Neurosyphilis prevention

Since the liberation of our country, the government has banned prostitution and conducted census and prevention in some areas. By the end of the 1950s, the disease had been basically eliminated. In some countries in Europe and America, it was also due to early diagnosis and treatment and the application of penicillin and other drugs. The incidence of neurosyphilis has decreased significantly, especially the main syphilis has decreased significantly, but in the past 10 years, new syphilis patients in China, especially meningeal and vascular syphilis patients have increased, and some are accompanied by AIDS, which must be vigorously Promote medical health knowledge, strengthen cultural quality education, and make people understand the harmfulness of sexually transmitted diseases, even if they are controlled from certain systems, in order to prevent and control the occurrence of this disease from the source.

1. Early syphilis emphasizes early treatment, regular treatment, try to fight with penicillin.

2. Patients with syphilis are fully followed up after treatment. If the titer of the non-helical serum test does not decrease, or less than 2 gradients within six months, especially those treated with non-penicillin preparations, cerebrospinal fluid examination is required.

3. Patients with a history of syphilis infection, hearing, cranial nerve, meninges and visual impairment, should consider the diagnosis of neurosyphilis.

4. The spirochete serum test is positive, and there are persistent unexplained mental or neuropathy, which needs to be examined for neurosyphilis or appropriate treatment.

Complication

Neurosyphilis complications Complications hydrocephalus cerebral infarction

Treponema pallidum can invade the skin, mucous membranes, heart and other various tissues and organs, and can have a variety of clinical manifestations, which are not repeated here.

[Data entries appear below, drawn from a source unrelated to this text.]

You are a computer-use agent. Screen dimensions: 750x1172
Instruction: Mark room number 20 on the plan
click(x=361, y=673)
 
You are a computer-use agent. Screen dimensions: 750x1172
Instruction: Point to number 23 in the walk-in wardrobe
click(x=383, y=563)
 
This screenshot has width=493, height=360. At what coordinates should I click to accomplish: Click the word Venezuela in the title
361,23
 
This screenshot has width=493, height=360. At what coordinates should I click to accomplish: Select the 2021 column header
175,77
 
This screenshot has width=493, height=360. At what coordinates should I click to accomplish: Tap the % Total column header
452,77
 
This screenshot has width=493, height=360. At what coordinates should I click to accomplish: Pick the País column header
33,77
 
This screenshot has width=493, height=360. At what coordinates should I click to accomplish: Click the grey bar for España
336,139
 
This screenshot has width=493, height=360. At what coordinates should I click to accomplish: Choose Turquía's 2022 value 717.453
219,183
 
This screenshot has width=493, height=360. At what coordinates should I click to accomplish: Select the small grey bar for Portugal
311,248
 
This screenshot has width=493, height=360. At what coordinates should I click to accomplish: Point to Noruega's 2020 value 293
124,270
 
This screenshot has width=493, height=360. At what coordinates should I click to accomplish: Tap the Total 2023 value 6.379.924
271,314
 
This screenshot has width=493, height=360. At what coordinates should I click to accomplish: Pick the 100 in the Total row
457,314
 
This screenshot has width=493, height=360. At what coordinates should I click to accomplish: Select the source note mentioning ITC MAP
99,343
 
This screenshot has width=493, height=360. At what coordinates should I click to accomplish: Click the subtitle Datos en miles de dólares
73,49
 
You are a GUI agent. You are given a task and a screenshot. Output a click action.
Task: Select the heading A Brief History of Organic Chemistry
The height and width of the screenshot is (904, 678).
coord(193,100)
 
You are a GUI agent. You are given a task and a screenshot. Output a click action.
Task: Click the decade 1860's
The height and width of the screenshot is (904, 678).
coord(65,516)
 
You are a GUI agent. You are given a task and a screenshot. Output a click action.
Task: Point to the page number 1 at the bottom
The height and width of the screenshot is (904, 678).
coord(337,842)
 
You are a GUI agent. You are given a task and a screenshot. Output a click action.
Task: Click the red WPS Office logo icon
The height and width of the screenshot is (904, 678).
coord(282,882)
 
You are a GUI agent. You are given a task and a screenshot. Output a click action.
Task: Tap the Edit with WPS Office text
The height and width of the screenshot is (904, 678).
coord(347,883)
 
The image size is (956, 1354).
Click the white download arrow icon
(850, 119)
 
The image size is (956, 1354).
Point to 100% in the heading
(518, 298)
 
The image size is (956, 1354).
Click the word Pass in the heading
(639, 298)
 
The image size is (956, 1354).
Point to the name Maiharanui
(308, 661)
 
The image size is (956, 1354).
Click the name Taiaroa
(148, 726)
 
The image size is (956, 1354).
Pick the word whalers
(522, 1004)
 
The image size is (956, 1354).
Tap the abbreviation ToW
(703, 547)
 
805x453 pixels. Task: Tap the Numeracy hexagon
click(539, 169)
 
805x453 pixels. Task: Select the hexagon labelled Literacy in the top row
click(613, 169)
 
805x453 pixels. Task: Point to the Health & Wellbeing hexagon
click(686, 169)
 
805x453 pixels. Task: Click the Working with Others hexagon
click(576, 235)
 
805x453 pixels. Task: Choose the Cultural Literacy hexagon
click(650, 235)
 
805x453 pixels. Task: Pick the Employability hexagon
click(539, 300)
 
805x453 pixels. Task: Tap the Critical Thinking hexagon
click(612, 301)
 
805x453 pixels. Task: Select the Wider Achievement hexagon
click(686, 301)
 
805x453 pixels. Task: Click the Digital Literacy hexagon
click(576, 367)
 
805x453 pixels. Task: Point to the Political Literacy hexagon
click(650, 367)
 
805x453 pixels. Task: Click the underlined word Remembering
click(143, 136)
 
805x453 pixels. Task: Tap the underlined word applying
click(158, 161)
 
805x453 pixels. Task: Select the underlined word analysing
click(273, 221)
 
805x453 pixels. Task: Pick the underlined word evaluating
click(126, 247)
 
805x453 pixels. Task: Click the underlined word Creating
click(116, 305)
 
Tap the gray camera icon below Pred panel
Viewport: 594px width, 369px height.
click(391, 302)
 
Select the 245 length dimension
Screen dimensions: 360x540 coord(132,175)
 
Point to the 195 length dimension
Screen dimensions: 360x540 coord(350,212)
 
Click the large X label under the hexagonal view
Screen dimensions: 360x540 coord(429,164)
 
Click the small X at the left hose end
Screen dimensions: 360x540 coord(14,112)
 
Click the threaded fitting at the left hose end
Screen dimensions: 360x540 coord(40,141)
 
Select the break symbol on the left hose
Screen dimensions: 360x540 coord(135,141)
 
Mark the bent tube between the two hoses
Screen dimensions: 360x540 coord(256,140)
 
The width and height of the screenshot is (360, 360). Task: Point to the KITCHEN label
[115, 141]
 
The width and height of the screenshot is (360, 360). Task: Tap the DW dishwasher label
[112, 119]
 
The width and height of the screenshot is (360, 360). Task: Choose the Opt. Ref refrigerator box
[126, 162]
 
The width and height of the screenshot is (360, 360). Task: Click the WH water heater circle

Syphilitic heart disease often occurs 10 to 20 years after suffering from syphilis, mainly invading the aorta, initially showing aortic inflammation, then aortic enlargement, aortic valve damage and aortic regurgitation; can also lead to coronary ostia Narrowing, there is no clinical symptoms in the early stage of the clinic, and there may be cardiac dysfunction, angina pectoris, cough, and hoarseness in the advanced stage.

If it affects the skull base meningeal, it can cause traffic hydrocephalus, increased intracranial pressure, and multiple cranial nerve palsy.

Syphilis infection of chronic meningeal blood vessels causes cerebral infarction and brain tissue death.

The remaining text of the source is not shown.